• [Exercise details]: If a line in the records below contains the word "agent", return that line.

○ ○ ○ ○ ○ ○ ○

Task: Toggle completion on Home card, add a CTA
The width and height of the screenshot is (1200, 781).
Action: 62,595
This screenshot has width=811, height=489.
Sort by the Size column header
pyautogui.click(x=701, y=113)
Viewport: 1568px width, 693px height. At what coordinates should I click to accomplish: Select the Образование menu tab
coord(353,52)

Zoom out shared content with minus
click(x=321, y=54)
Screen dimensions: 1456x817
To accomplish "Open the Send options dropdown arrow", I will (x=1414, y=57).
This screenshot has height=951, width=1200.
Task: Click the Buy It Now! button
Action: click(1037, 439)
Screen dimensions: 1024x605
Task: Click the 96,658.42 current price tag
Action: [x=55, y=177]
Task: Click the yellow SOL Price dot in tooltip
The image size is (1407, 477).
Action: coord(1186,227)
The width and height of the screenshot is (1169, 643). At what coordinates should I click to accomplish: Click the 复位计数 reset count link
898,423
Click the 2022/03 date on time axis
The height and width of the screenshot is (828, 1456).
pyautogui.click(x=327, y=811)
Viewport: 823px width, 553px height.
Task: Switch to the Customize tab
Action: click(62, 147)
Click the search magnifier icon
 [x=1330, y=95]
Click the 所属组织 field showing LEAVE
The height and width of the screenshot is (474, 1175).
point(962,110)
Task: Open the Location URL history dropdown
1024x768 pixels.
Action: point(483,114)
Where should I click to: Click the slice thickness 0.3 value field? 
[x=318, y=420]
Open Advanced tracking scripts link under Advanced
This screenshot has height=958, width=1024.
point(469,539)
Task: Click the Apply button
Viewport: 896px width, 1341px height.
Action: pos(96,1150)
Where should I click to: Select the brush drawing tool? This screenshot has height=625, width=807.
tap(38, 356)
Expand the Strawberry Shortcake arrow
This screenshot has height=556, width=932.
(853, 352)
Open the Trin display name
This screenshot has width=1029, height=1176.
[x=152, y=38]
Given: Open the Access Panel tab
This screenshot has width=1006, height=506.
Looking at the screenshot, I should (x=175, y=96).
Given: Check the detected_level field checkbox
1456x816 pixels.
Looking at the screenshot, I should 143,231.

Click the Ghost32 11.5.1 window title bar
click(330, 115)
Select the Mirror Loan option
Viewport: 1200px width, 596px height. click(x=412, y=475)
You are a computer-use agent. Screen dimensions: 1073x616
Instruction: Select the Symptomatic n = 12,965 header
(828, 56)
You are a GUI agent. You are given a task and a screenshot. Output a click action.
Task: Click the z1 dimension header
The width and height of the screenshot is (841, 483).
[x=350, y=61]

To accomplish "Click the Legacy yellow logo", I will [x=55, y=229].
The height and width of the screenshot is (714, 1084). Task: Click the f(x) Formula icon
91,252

○ ○ ○ ○ ○ ○ ○

• [Answer to the exercise]:
You are a computer-use agent. Screen dimensions: 1073x616
You are a GUI agent. You are given a task and a screenshot. Output a click action.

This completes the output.